Write out, character for character, the line containing "The image size is (1063, 663)." and all lines after it up to the end of the listing.

■ **Task input**:
_ _ _ _ _ _ _

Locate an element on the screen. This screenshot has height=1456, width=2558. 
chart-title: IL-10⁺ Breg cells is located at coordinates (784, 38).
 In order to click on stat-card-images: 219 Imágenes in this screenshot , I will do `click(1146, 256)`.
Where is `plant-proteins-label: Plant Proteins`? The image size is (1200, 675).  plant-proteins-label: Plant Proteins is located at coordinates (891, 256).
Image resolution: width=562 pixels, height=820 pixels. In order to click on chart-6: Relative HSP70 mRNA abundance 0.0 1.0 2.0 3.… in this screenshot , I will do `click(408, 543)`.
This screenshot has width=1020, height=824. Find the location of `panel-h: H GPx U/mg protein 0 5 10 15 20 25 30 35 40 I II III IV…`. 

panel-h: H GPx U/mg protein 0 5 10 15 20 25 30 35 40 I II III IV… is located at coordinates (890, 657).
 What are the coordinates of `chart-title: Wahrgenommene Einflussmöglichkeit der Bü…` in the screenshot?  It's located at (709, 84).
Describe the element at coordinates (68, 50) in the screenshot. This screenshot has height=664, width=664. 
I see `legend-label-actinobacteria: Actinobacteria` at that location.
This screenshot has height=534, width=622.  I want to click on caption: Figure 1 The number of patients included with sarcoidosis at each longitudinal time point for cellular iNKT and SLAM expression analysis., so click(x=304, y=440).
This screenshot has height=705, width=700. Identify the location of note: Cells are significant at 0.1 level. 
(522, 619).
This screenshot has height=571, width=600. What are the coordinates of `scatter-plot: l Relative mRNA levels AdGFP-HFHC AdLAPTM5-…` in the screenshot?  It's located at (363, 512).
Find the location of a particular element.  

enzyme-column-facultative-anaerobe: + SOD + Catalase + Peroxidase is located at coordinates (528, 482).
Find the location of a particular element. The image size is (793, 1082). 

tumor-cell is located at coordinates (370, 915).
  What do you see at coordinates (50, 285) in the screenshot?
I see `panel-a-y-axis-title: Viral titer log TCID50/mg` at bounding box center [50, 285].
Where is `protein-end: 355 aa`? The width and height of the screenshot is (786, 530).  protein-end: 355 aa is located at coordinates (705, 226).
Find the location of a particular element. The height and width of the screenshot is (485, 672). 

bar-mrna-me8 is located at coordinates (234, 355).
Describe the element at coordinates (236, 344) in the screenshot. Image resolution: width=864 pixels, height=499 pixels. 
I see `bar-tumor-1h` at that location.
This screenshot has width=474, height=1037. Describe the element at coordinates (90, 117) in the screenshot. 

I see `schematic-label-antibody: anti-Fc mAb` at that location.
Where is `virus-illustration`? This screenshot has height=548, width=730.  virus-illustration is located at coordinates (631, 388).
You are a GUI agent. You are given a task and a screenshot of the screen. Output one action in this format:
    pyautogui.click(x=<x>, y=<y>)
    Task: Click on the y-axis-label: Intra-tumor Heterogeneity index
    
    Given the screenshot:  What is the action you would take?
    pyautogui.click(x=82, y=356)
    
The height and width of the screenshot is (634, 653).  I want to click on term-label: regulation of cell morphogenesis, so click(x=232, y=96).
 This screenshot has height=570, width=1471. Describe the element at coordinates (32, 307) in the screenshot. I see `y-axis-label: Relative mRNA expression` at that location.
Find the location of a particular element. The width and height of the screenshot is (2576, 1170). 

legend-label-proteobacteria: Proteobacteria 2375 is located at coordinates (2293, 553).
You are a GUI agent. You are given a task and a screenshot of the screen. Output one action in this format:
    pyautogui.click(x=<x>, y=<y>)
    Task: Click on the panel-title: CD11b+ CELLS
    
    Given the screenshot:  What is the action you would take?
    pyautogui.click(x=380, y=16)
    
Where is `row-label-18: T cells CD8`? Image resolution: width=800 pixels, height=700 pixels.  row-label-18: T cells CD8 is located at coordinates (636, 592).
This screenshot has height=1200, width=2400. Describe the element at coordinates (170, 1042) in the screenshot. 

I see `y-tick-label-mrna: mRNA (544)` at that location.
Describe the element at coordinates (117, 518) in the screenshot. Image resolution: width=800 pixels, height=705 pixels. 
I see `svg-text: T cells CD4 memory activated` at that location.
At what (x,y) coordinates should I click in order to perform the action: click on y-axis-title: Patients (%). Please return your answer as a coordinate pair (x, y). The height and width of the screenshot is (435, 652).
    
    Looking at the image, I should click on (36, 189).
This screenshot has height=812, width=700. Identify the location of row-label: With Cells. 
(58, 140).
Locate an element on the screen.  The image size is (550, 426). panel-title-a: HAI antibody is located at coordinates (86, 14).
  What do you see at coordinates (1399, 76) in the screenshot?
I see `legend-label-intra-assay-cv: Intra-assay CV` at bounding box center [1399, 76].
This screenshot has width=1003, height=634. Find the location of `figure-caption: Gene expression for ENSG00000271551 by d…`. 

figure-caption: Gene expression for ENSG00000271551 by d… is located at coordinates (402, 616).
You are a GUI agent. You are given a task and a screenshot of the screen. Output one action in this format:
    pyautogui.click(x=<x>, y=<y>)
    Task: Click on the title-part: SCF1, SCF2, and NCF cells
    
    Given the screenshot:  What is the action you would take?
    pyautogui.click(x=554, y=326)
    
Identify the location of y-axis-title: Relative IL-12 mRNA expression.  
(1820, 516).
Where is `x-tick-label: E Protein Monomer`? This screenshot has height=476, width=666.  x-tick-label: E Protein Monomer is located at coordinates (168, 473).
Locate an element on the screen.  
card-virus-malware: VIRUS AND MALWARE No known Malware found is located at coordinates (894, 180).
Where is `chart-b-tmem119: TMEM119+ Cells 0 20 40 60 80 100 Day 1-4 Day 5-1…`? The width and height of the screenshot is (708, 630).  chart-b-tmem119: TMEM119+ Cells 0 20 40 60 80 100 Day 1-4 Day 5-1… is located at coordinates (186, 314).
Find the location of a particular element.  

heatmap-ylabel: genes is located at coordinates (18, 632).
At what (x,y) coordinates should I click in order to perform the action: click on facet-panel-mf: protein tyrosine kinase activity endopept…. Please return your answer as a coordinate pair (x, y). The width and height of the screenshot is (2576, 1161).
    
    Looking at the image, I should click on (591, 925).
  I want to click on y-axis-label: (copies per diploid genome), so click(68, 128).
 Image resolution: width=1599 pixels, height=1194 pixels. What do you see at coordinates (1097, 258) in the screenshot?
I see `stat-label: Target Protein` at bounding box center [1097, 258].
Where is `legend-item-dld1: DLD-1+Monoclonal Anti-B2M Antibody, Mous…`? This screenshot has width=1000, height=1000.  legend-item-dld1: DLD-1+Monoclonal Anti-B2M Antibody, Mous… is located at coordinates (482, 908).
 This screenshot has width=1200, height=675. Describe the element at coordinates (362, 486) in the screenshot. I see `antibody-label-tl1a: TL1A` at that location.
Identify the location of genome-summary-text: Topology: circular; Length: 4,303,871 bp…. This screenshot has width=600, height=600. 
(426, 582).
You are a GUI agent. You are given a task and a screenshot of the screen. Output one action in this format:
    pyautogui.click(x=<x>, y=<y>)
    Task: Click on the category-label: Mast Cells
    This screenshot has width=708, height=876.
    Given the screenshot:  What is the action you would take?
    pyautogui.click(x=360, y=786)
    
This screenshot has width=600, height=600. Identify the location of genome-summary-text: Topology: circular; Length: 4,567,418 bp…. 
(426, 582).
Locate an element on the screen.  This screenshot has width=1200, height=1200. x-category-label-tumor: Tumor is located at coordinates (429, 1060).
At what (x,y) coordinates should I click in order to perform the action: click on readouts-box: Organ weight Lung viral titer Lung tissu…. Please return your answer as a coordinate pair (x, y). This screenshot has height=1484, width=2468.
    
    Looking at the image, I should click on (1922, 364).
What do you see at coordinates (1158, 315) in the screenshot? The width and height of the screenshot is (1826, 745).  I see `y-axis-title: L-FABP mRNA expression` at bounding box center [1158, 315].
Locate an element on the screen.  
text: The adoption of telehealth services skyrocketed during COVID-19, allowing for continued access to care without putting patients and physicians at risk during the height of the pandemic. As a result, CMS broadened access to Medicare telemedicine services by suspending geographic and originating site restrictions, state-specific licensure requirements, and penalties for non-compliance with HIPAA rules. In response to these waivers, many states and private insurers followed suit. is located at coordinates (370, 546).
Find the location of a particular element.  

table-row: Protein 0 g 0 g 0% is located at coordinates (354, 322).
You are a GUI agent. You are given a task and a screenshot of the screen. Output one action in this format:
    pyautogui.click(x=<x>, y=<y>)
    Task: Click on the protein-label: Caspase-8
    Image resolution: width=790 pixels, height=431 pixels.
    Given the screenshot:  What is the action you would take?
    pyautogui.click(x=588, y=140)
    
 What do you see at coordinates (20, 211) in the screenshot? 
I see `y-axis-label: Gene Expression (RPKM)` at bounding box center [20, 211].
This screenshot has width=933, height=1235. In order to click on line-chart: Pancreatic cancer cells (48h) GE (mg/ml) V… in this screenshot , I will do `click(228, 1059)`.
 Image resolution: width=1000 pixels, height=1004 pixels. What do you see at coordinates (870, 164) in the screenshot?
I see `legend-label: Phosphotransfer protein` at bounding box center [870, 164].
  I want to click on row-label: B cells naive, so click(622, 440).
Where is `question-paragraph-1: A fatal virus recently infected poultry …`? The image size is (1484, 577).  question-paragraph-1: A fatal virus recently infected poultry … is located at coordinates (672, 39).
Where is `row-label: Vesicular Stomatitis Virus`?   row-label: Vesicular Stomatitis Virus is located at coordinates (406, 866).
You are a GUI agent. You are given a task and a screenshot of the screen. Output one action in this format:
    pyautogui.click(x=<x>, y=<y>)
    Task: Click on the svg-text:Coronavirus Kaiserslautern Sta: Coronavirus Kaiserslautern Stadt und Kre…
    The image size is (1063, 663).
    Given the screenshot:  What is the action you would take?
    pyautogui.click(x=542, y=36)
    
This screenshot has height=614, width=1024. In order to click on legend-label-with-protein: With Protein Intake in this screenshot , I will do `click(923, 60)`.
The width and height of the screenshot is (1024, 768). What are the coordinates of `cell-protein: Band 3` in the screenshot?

_ _ _ _ _ _ _

■ **Response area**:
    The image size is (1063, 663).
    Given the screenshot:  What is the action you would take?
    pyautogui.click(x=542, y=36)
    
This screenshot has height=614, width=1024. In order to click on legend-label-with-protein: With Protein Intake in this screenshot , I will do `click(923, 60)`.
The width and height of the screenshot is (1024, 768). What are the coordinates of `cell-protein: Band 3` in the screenshot?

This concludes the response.